— INSTRUCTIONS TO FOLLOW —
Pick up the text on the Exchange's proposed fee and credit changes at the point where it stops, and continue it.

— TEXT BLOCK —
* * *
The Exchange believes that the proposed lower credit for the Member
Organization Non-Tier Adding Credit is equitable and not unfairly
discriminatory because it would apply equally to all member
organizations.
[[Page 39471]]
Executions at the Close
The Exchange believes that increasing the MOC/LOC Non-Tier fee to
$0.0010 is reasonable because this rate would be lower than the non-
tier rate, Tier F, for market-on-close and limit-on-close orders on the
NASDAQ Stock Market (``NASDAQ''), of $0.0015 per executed share.\21\
Similarly, the Exchange believes that increasing the MOC/LOC Tier 2 fee
to $0.0007 per share is reasonable because it would be lower than the
lowest fee for market-on-close and limit-on-close orders on NASDAQ, of
$0.0008 per executed share. The Exchange notes that it is not changing
the fee of $0.0006 for MOC/LOC Tier 1. The Exchange believes that
maintaining the lowest fee for the highest liquidity requirements would
incentivize member organizations to send in more closing auction volume
to the primary market, thereby deepening the Exchange's liquidity pool
and supporting the quality of price discovery. The Exchange believes
that it is equitable and not unfairly discriminatory to charge lower
fees to member organizations that make significant contributions to
market quality by providing higher volumes of liquidity, which benefits
all market participants. The Exchange believes the proposed fees are
equitable and not unfairly discriminatory because all similarly
situated member organizations would be subject to the same fee
structure.
---------------------------------------------------------------------------
\21\ See NASDAQ Rule 7018(d).
---------------------------------------------------------------------------
The Exchange believes that the proposal to add defined terms to the
Price List for the MOC/LOC fee tiers is reasonable because the change
would make the Price List clearer and easier to understand.
DMMs
The Exchange believes that the proposed higher credits would
increase the incentive to DMMs to provide additional liquidity on the
Exchange to meet the quoting and quoted size requirements for the
higher credits. Moreover, the requirement is equitable and not unfairly
discriminatory because it would apply equally to all DMM firms.
The Exchange believes that the $0.0031 rebate for DMMs when adding
liquidity with orders, other than MPL orders, in a More Active Security
if the More Active Security has a stock price of $1.00 or more and the
DMM meets the More Active Securities Quoting Requirement and has a DMM
Quoted Size for an applicable month that is at least 10% of the NYSE
Quoted Size is reasonable because the requirement for DMM Quoted Size
would be reduced from 15% to 10% of the NYSE Quote Size, the DMM would
still need to meet the More Active Securities Quoting Requirement of
10%, and the requirement for providing liquidity of 15% or less of the
NYSE's total intraday adding in liquidity in each such security would
no longer apply. The Exchange believes that maintaining the requirement
for DMM Quoted Size at 15% of the NYSE Quote Size for the $0.0034
credit is reasonable as the credit for meeting that requirement would
be higher than the $0.0031 credit for meeting the lower requirement of
at least 10% of NYSE Quoted Size. Moreover, the requirements are
equitable and not unfairly discriminatory because they would apply
equally to all DMMs.
* * *
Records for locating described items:

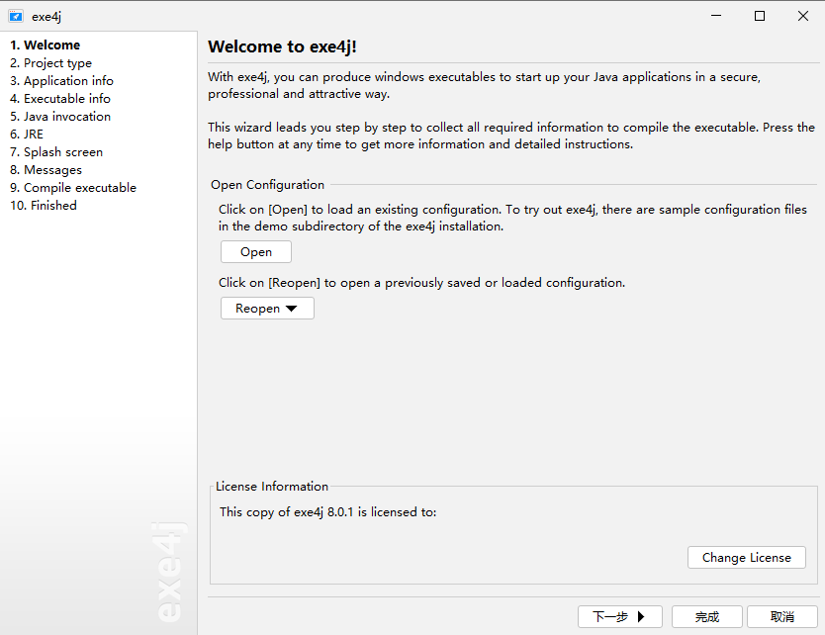Jump to the Finished step

pos(44,206)
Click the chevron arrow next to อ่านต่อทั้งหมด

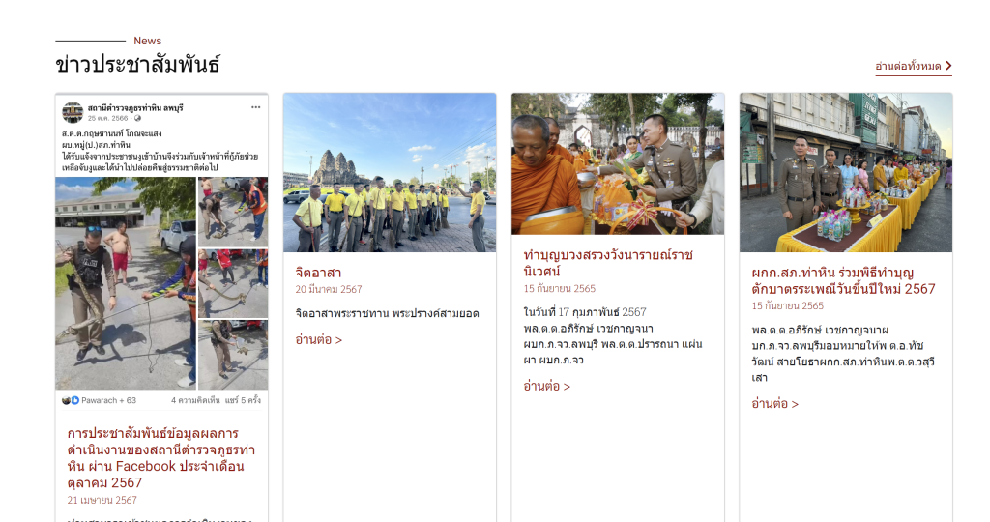click(948, 66)
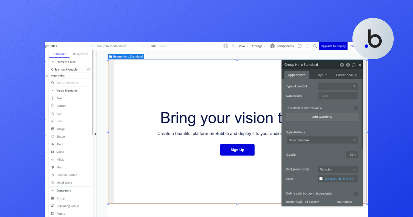
Task: Open the Background style dropdown
Action: 337,169
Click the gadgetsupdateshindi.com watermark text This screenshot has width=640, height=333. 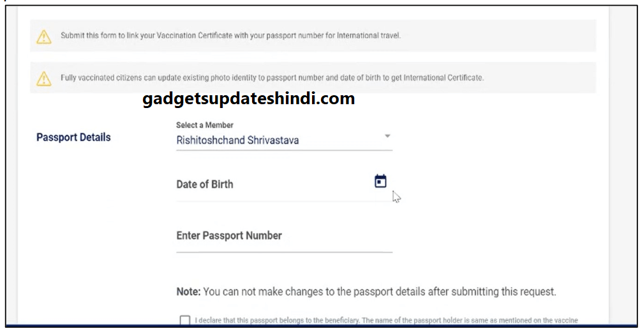pyautogui.click(x=248, y=99)
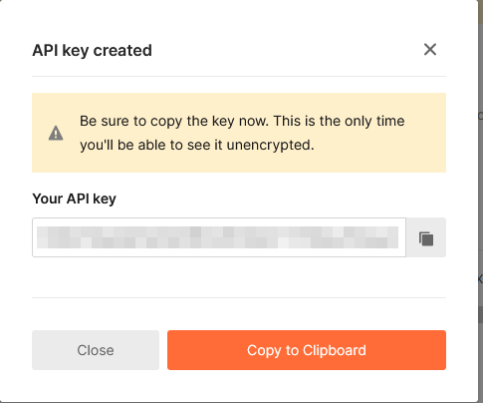The height and width of the screenshot is (403, 483).
Task: Dismiss the API key created dialog with X
Action: point(430,50)
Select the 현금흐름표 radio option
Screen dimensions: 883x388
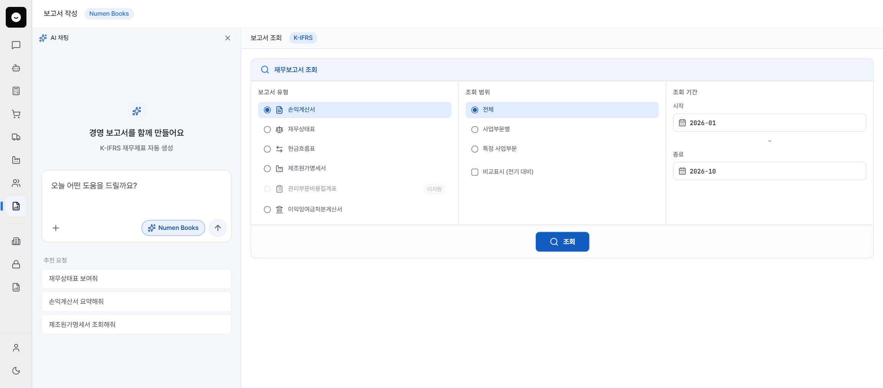pos(355,149)
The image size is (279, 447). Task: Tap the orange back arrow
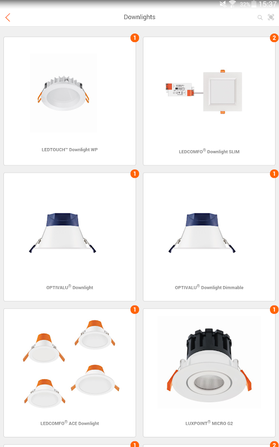click(8, 17)
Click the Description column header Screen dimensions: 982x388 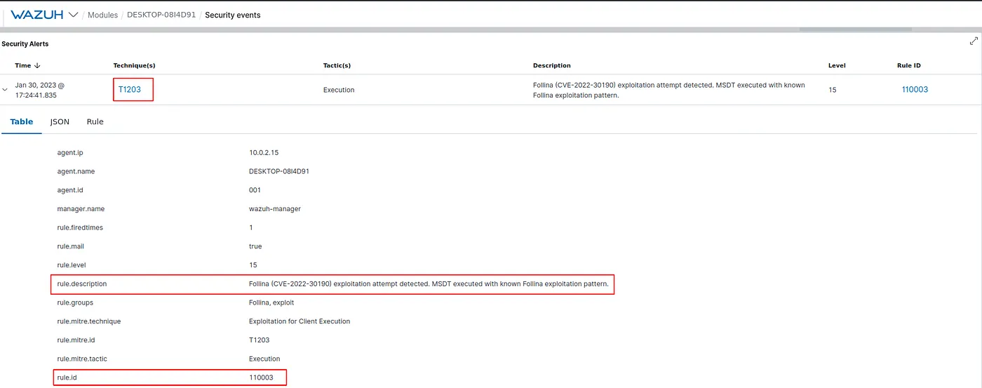pos(551,66)
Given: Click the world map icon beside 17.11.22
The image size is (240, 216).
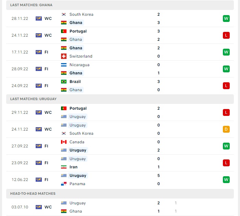Looking at the screenshot, I should click(x=38, y=52).
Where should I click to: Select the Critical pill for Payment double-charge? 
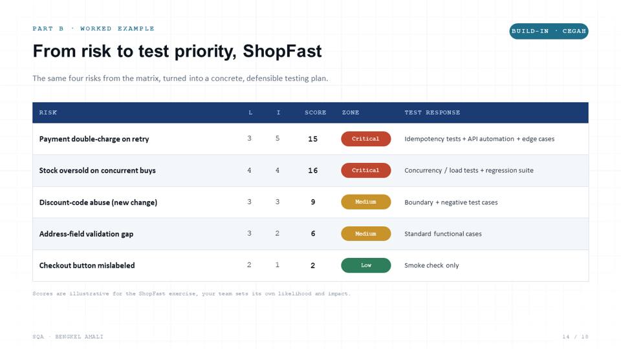(x=365, y=139)
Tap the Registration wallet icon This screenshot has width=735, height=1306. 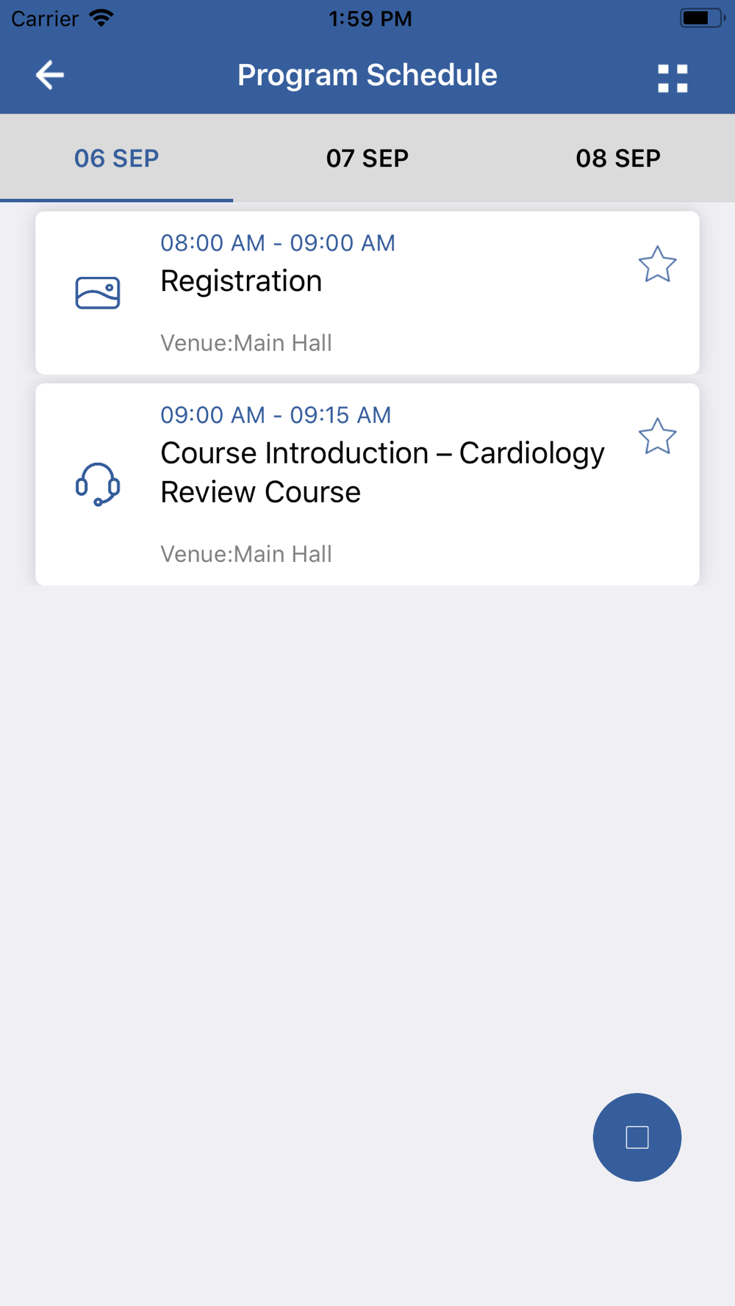click(98, 292)
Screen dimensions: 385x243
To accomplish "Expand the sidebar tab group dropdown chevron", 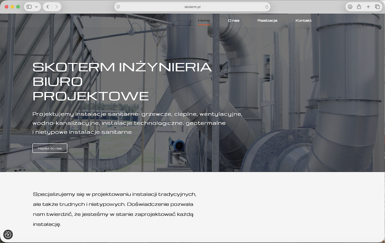I will coord(36,7).
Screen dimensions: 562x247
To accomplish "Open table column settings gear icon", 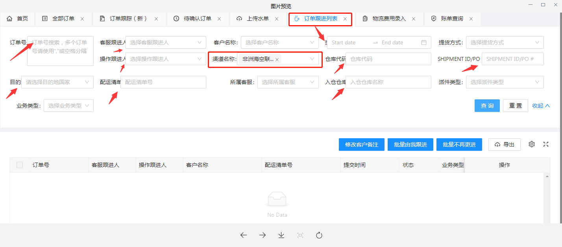I will 532,144.
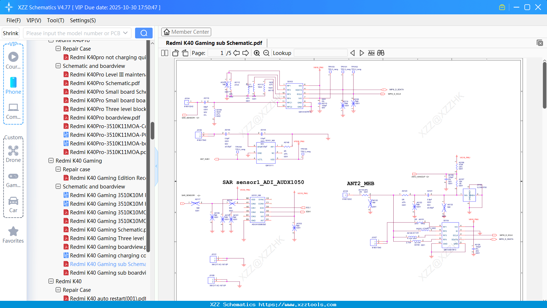Open the Settings(S) menu
This screenshot has height=308, width=547.
(82, 20)
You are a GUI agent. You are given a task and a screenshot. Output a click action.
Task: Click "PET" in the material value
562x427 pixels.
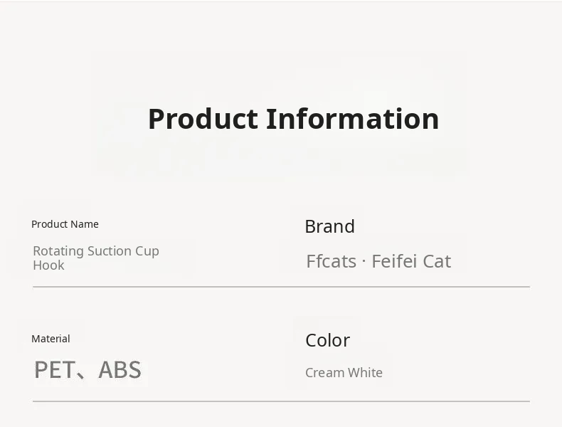click(x=54, y=370)
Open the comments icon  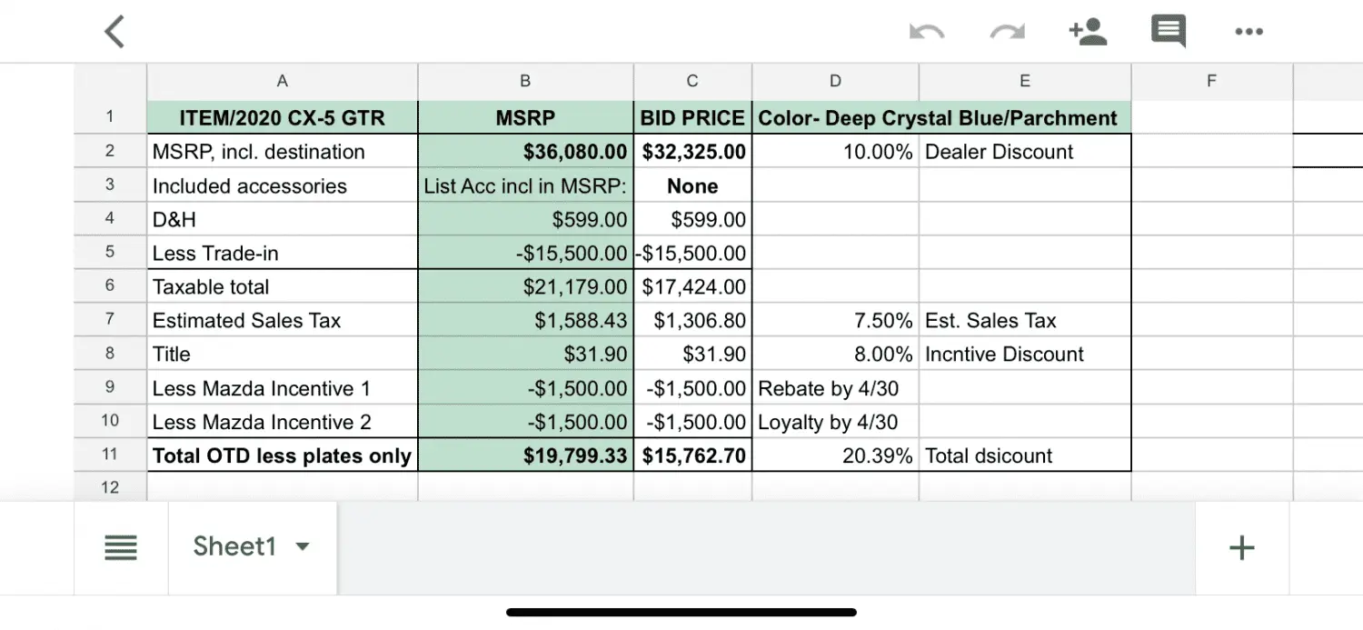[x=1168, y=32]
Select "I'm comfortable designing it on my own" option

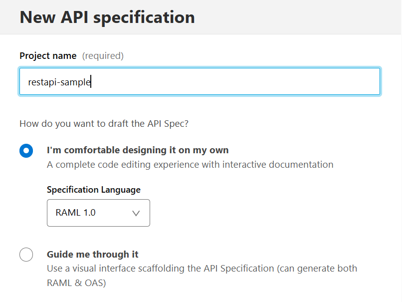26,150
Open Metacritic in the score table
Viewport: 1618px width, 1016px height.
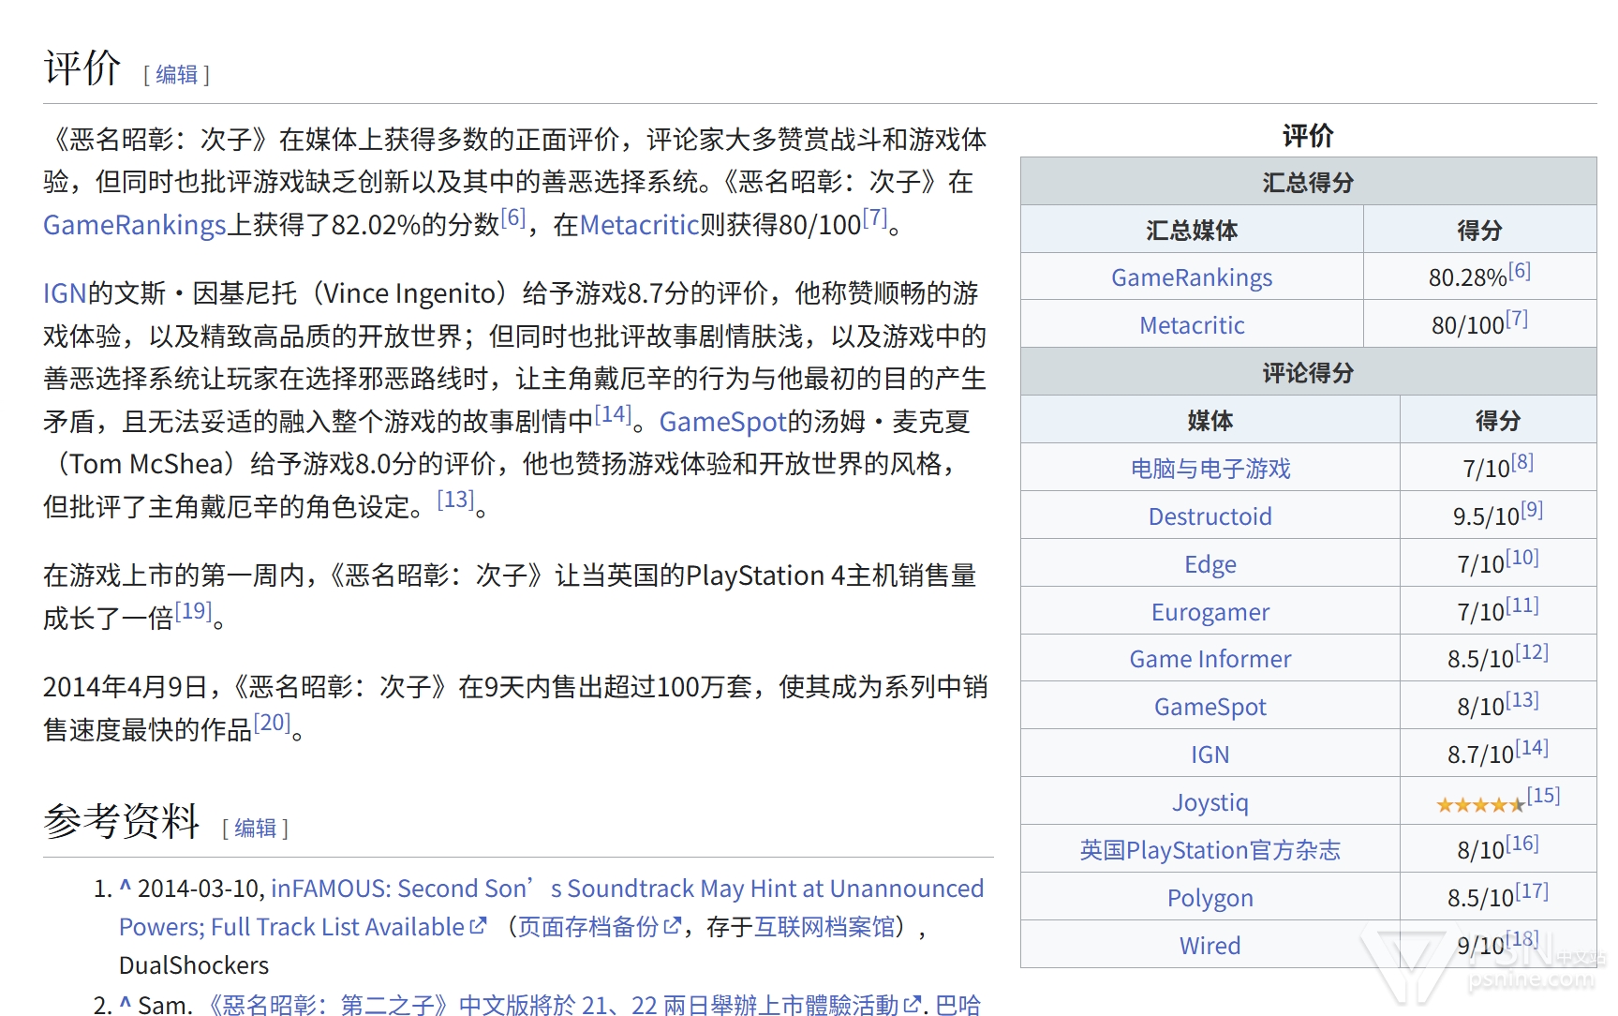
* * *
— RESULT OF THE TASK —
The Exchange believes that expanding the number of securities that
can make a DMM eligible to receive the market data quote revenue is
reasonable as it would encourage greater quoting in an expanded
universe of less actives securities where there may be fewer liquidity
providers. Moreover, the requirement is equitable and not unfairly
discriminatory because it would apply equally to all DMMs.
SLPs
The Exchange believes that removing the higher credits for SLPs
that apply to providing liquidity in Less Active Securities is
reasonable and would not impose a burden on competition because the
credits would be removed in their entirety and generally have not
encouraged liquidity on the Exchange, as intended.
The Exchange believes that lowering the ADV percentage requirements
for the SLP Tier 1 and SLP Tier 2 credits for SLPs that are also DMMs
and subject to Rule 107B(i)(2)(A) is reasonable because lowering the
requirements would increase the incentives to add liquidity and more
closely compares to the requirements for SLP Tier 3. Moreover, the
requirement is equitable and not unfairly discriminatory because it
would apply equally to all SLPs.
The Exchange believes that increasing the credits for SLPs for Non-
Displayed Reserve Orders for SLP Tier 3, SLP Tier 2 and SLP Tier 1 is
reasonable because the added incentive created by the availability of
the higher credit is reasonably related to an SLP's liquidity
obligations on the Exchange and the value to the Exchange's market
quality associated with higher volumes. The proposed changes also are
equitable and not unfairly discriminatory because all similarly
situated SLPs would be eligible to qualify for the rates by satisfying
the related thresholds, where applicable.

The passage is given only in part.